Y así, encendiendo una lucecita en una linternilla, se  fue a una muy larga casa que había en su palacio sobre las cuadras y en la que dormían casi todos sus sirvientes en distintos lechos. Y estimando que al que hubiese hecho lo que la mujer decía no le habría aún cesado la agitación de pulso y corazón por el reciente afán, con cautelosos pasos, y comenzando por uno de los principales de la casa, a todos les fue tocando el pecho para saber si les latía el corazón con fuerza. Los demás dormían, pero no el que había yacido con la reina, por lo cual, viendo venir al rey e imaginando lo que buscaba, comenzó a temer mucho, en términos que a los pálpitos anteriores de su corazón se agregaron más, por albergar la firme creencia de que, si el rey algo notaba, le haría morir.

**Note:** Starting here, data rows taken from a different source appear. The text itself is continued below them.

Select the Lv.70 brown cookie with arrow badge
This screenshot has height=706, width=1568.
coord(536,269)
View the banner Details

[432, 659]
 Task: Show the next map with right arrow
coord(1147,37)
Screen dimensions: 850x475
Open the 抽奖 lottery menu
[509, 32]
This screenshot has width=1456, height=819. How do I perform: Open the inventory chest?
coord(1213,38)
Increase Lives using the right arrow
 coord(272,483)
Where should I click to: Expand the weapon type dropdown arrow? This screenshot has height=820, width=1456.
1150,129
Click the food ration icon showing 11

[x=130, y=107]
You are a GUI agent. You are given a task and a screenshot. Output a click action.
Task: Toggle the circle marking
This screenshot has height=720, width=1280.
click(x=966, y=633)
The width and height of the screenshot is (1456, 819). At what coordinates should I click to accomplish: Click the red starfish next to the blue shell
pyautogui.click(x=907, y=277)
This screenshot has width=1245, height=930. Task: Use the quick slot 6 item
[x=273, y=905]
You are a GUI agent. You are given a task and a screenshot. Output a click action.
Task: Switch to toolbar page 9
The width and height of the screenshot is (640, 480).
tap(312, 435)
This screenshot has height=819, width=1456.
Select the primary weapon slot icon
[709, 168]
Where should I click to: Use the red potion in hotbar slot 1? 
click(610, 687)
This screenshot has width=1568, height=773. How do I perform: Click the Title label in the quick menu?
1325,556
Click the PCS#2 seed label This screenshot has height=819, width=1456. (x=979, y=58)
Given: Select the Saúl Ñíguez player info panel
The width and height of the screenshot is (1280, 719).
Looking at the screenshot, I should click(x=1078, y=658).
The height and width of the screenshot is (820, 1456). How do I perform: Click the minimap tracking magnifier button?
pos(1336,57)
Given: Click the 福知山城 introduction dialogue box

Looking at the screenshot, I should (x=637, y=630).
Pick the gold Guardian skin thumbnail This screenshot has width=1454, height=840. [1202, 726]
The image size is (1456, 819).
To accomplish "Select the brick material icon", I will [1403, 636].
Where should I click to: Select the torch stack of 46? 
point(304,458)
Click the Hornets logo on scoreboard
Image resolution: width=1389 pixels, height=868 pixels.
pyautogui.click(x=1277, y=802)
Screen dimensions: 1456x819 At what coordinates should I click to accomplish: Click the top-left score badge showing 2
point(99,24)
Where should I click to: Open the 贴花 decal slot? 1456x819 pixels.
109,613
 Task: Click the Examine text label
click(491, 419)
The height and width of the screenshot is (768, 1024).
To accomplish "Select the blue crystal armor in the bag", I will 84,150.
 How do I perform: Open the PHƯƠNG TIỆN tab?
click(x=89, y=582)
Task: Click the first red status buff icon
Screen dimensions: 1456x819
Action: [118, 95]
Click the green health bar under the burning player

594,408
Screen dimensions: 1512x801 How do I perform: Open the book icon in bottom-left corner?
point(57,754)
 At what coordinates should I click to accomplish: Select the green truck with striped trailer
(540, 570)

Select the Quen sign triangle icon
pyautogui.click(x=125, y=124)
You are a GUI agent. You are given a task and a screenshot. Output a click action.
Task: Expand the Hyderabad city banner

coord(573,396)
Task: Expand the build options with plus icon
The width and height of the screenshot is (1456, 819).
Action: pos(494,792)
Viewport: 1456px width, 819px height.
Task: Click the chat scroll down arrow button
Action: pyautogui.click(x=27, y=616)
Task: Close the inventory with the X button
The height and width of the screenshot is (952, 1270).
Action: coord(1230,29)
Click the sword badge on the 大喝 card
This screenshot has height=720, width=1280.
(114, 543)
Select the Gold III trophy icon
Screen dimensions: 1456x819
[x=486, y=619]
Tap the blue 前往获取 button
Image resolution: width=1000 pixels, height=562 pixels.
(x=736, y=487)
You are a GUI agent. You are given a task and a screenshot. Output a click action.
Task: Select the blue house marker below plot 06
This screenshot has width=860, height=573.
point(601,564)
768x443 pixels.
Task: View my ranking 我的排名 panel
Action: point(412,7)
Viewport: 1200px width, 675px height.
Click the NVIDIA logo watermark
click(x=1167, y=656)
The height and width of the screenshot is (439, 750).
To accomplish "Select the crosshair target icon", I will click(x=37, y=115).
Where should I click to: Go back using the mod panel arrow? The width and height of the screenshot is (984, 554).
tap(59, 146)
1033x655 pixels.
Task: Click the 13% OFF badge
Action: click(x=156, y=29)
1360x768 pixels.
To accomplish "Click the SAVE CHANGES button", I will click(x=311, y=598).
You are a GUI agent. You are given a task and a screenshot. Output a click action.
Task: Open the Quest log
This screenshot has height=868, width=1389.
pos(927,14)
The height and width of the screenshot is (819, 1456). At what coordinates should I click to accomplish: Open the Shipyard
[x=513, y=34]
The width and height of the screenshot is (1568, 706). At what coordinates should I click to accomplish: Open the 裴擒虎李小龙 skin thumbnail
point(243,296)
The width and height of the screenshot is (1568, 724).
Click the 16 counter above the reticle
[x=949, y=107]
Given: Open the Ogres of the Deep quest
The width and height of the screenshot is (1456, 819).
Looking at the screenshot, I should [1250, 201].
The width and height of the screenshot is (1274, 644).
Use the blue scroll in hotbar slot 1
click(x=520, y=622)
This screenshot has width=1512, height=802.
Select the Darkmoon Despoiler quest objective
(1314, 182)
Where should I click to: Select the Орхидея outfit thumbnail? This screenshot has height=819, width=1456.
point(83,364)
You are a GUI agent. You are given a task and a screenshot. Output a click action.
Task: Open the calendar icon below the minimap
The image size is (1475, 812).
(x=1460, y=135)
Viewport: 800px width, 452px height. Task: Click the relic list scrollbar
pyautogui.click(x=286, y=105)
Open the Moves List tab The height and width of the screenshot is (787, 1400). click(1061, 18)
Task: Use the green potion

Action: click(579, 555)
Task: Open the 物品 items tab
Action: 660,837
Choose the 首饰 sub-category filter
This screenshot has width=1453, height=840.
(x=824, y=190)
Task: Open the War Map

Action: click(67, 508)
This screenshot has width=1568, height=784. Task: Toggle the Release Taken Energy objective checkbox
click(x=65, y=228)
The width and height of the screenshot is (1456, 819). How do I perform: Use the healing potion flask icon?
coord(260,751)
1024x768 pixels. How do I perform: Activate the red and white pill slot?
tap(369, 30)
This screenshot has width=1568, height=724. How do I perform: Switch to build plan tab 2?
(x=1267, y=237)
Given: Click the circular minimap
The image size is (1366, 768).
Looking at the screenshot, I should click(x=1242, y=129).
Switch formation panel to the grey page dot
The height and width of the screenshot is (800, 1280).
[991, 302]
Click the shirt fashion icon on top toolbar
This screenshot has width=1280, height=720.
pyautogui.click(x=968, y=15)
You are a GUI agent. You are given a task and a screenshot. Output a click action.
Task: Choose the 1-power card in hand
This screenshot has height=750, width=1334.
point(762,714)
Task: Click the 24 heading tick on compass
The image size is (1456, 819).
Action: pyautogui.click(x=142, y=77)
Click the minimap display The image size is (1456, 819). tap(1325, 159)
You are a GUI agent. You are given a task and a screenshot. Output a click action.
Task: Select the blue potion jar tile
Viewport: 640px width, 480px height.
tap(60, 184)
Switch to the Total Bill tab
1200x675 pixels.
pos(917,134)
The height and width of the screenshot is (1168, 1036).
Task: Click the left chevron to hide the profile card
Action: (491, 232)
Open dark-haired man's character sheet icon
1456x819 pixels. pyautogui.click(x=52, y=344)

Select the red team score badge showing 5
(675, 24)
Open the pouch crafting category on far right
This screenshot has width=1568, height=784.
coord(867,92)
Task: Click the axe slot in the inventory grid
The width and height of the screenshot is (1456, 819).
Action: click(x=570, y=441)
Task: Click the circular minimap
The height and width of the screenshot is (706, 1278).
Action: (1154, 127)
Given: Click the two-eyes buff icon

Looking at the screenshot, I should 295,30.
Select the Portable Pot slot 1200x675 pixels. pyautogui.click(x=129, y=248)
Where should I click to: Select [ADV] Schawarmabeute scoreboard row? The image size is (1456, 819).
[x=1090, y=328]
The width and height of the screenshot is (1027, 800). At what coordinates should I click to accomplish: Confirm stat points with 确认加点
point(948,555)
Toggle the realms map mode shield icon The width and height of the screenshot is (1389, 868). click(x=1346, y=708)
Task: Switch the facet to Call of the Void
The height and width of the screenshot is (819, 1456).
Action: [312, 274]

Varias cosas le bulleron en el pensamiento, pero, observando que el rey iba sin armas, resolvió fingir que dormía y esperar lo que aconte­ciese. Y habiendo dado el rey muchas vueltas, sin que le pareciese encontrar al culpable, llegóse al palafrenero, y observando cuán fuerte le latía el corazón, se dijo: «Este es.» Pero como no quería que nadie se percatase de lo que pensaba hacer, se contentó, usando unas tijeras que llevaba, con tonsurar al hombre parte de los cabellos, que entonces se llevaban muy largos, a fin de poderle reconocer al siguiente día; y, esto hecho, volvióse a su cámara.
El hombre, que todo lo había sentido y era malicioso, com­prendió por qué le habían señalado así y, sin esperar a más, se levantó y, buscando un par de tijeras que había en el establo para el servicio de los caballos, a todos los que allí yacían, andando sin ruido, les cortó parte del cabello por encima de la oreja y, sin ser sentido, se volvió a dormir.
El rey, al levantarse por la mañana, mandó que, antes de que las puertas del palacio se abriesen, se le presentase toda la servidumbre; y así se hizo. Y estando todos ante él con la cabeza descubierta, y viendo a casi todos con el cabello de análoga moda cortado, se maravilló y dijo para sí:
«El que ando buscando, aunque sea de baja condición, muestra da de tener mucha sentido.» Y, reconociendo que no podía, sin escándalo, descubrir al que buscaba, y no queriendo, por pequeña venganza sufrir gran afrenta, resol­vió con cortas palabras hacerle saber que él había reparado en las cosas ocurridas y, vuelto a todos, dijo:
-Quien lo hizo, no lo haga más, e id con Dios.
Otro les habría hecho interrogar, atormentarlos, examinarlos e insistirlos, y así habría descubierto lo que todos deben ocultar, y al descubrirlo, aunque tomare entera venganza, habría aumentado su afrenta y empañado la hones­tidad de su mujer. Los que sus palabras oyeron se pasmaron y largamente trataron entre sí de lo que el rey había querido significar, pero nadie entendió nada, salvo aquel que tenía motivos para ello. El cual, como discreto, nunca, mientras vivió el rey, esclareció el caso, ni nunca más su vida con tan expuesto acto confió a la fortuna.